Il me plaît trop pour que je le quitte.
PERDICAN.
Je vous quitte donc vous-même, car j’en ai tout à l’heure
assez.
CAMILLE.
Allez-vous chez votre épousée ?
PERDICAN.
Oui, j’y vais de ce pas.
CAMILLE.
Donnez-moi donc le bras ; j’y vais aussi.
Entre Rosette.
PERDICAN.
Te voilà, mon enfant ! Viens, je veux te présenter à mon
père.
ROSETTE, se mettant à genoux.
Monseigneur, je viens vous demander une grâce. Tous
les gens du village à qui j’ai parlé ce matin m’ont dit que
vous aimiez votre cousine, et que vous ne m’avez fait la
cour que pour vous divertir tous deux ; on se moque de
moi quand je passe, et je ne pourrai plus trouver de mari
dans le pays, après avoir servi de risée à tout le monde.
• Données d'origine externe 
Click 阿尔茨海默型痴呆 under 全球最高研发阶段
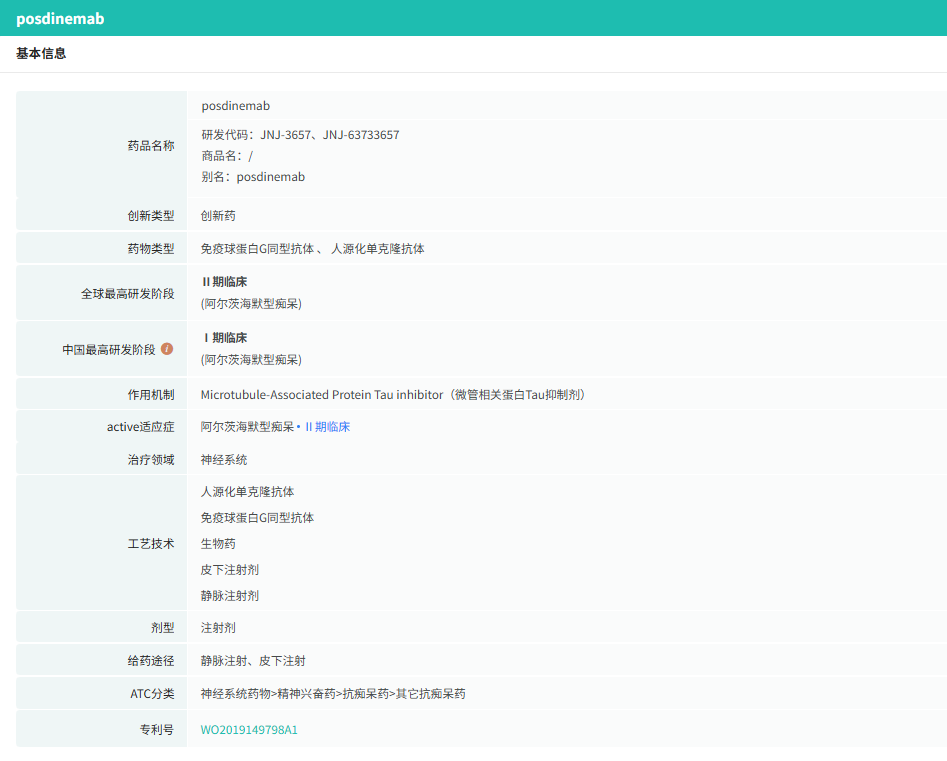Viewport: 947px width, 761px height. coord(251,303)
Permettez-moi de vous rendre le collier que vous m’avez
donné et de vivre en paix chez ma mère.
CAMILLE.
Tu es une bonne fille, Rosette ; garde ce collier, c’est moi
qui te le donne, et mon cousin prendra le mien à la place.
Quant à un mari, n’en sois pas embarrassée, je me charge
de t’en trouver un.
PERDICAN.
Cela n’est pas difficile, en effet. Allons, Rosette, viens,
que je te mène à mon père.
CAMILLE.
Pourquoi ? Cela est inutile.
PERDICAN.
Oui, vous avez raison, mon père nous recevrait mal ; il
faut laisser passer le premier moment de surprise qu’il a
éprouvée. Viens avec moi, nous retournerons sur la place.
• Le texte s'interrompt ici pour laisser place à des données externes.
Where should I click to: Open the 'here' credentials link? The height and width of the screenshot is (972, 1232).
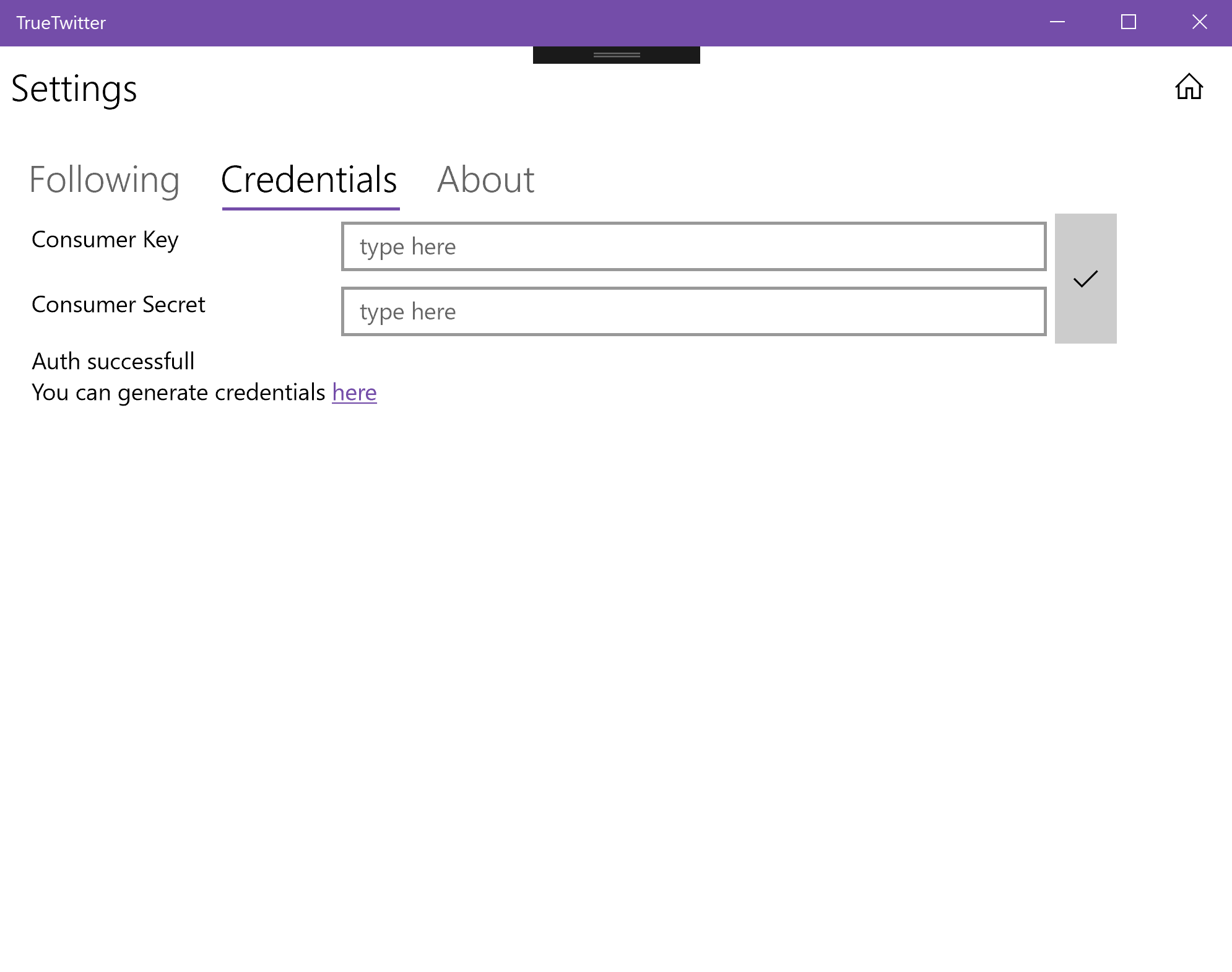coord(354,393)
Je trouve plaisant qu’on dise que je ne t’aime pas quand je
t’épouse. Pardieu ! Nous les ferons bien taire.
Il sort avec Rosette.
CAMILLE.
Que se passe-t-il donc en moi ? Il l’emmène d’un air bien
tranquille. Cela est singulier : il me semble que la tête me
tourne. Est-ce qu’il l’épouserait tout de bon ? Holà !
Dame Pluche, Dame Pluche ! N’y a-t-il donc personne
ici ?
Entre un valet.
Courez après le seigneur Perdican : dites-lui vite qu’il
remonte ici, j’ai à lui parler.
Le valet sort.
Mais qu’est-ce donc que tout cela ? Je n’en puis plus, mes
pieds refusent de ne soutenir.
Rentre Perdican.
PERDICAN.
Vous m’avez demandé, Camille ?
CAMILLE.
Non, non.
PERDICAN.
En vérité, vous voilà pâle ; qu’avez-vous à me dire ?
Vous m’avez fait rappeler pour me parler ?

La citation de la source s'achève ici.